Treatments to slow down the progression of this chronic disease include keeping bronchial airways clear and secretions weakened through various forms of pneumotherapy. Aggressively treating bronchial infections with antibiotics to prevent the destructive cycle of infection, damage to bronchial tubes, and more infection is also standard treatment. Regular vaccination against pneumonia, influenza and pertussis are generally advised. A healthy body mass index and regular doctor visits may have beneficial effects on the prevention of progressing bronchiectasis. The presence of hypoxemia, hypercapnia, dyspnea level and radiographic extent can greatly affect the mortality rate from this disease.


Bronchiectasis may be diagnosed clinically or on review of imaging. The British Thoracic Society recommends all non cystic-fibrosis-related bronchiectasis be confirmed by CT. CT may reveal tree-in-bud abnormalities, dilated bronchi, and cysts with defined borders.

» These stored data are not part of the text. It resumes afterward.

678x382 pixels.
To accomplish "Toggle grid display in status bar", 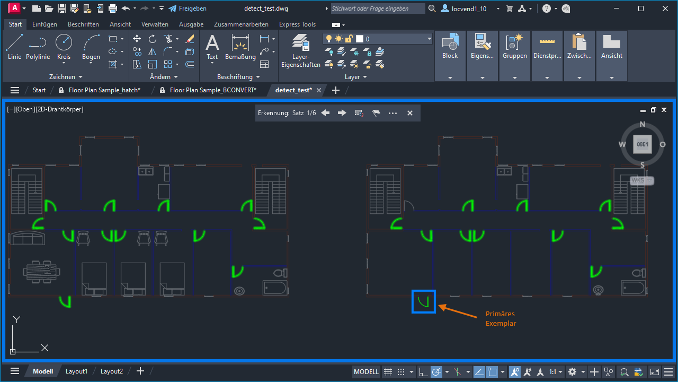I will [x=388, y=371].
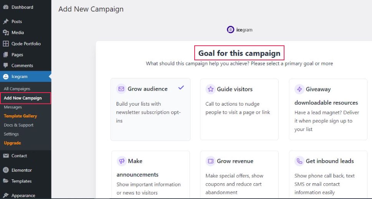
Task: Select the Grow revenue goal card
Action: click(239, 174)
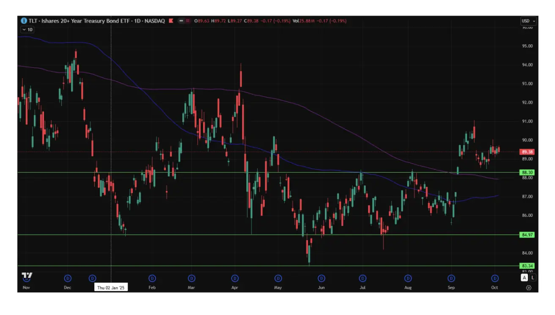
Task: Select the 84.97 horizontal line price label
Action: click(527, 235)
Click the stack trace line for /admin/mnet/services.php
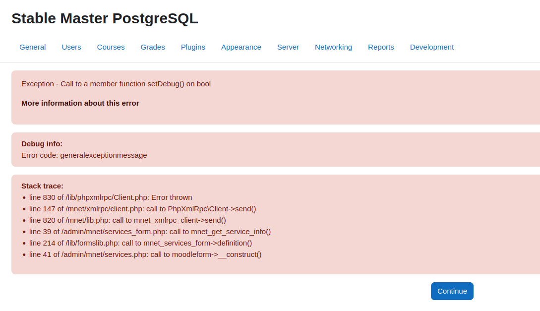540x311 pixels. 145,254
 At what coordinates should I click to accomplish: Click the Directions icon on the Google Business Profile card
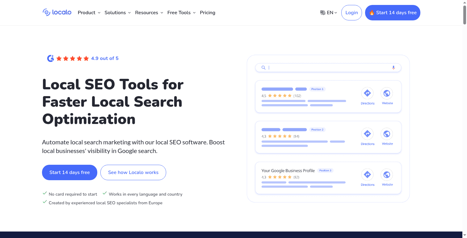[x=367, y=174]
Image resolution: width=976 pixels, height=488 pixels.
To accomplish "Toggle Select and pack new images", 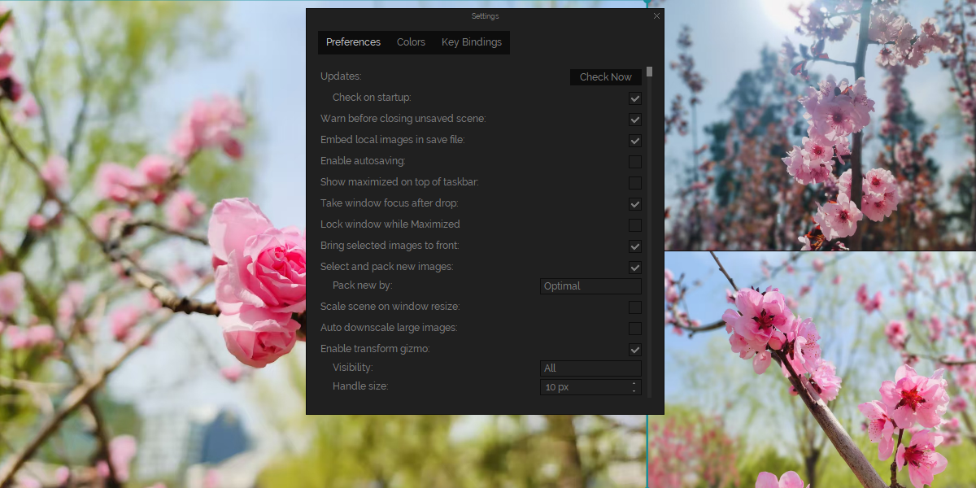I will click(635, 268).
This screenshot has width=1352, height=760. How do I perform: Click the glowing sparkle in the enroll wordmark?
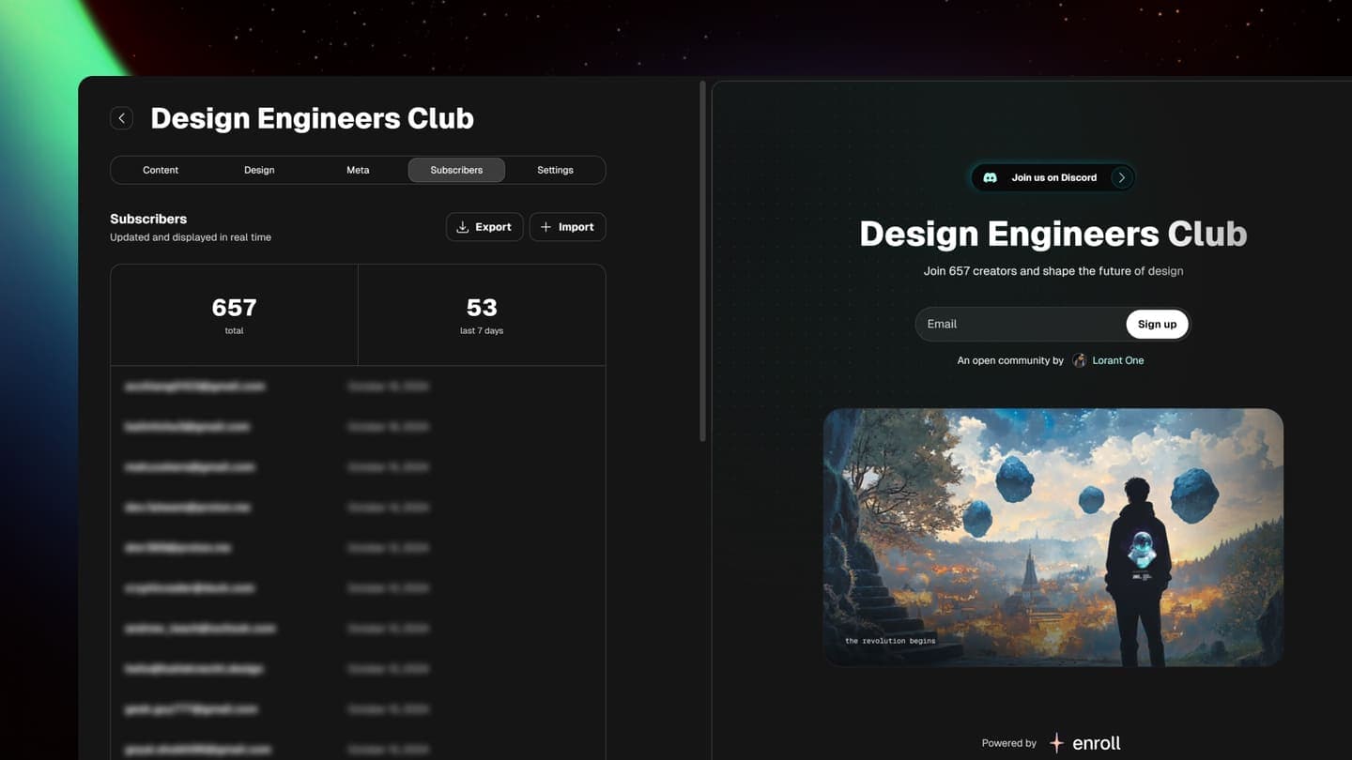[x=1055, y=742]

Other investigations typically performed at diagnosis include blood tests, sputum cultures, and sometimes tests for specific genetic disorders.


Congenital causes of bronchiectasis (exp:cystic fibrosis) usually have a worse prognosis than bronchiectasis developed from acquired diseases. Those (from acquired diseases) can have a good prognosis if bronchiectasis is early recognized and the treatment is done.


Treatment of bronchiectasis includes controlling infections and bronchial secretions, relieving airway obstructions, removal of affected portions of lung by surgical removal or artery embolization and preventing complications. This includes the prolonged usage of antibiotics to prevent detrimental infections, as well as eliminating accumulated fluid with postural drainage and chest physiotherapy. Postural drainage techniques, aided by physiotherapists and respiratory therapists, are an important mainstay of treatment. Airway clearance techniques appear useful.

Surgery may also be used to treat localized bronchiectasis, removing obstructions that could cause progression of the disease.

Inhaled steroid therapy that is consistently adhered to can reduce sputum production and decrease airway constriction over a period of time, and help prevent progression of bronchiectasis. This is not recommended for routine use in children. One commonly used therapy is beclometasone dipropionate. Although not approved for use in any country, mannitol dry inhalation powder, has been granted orphan drug status by the FDA for use in people with bronchiectasis and with cystic fibrosis.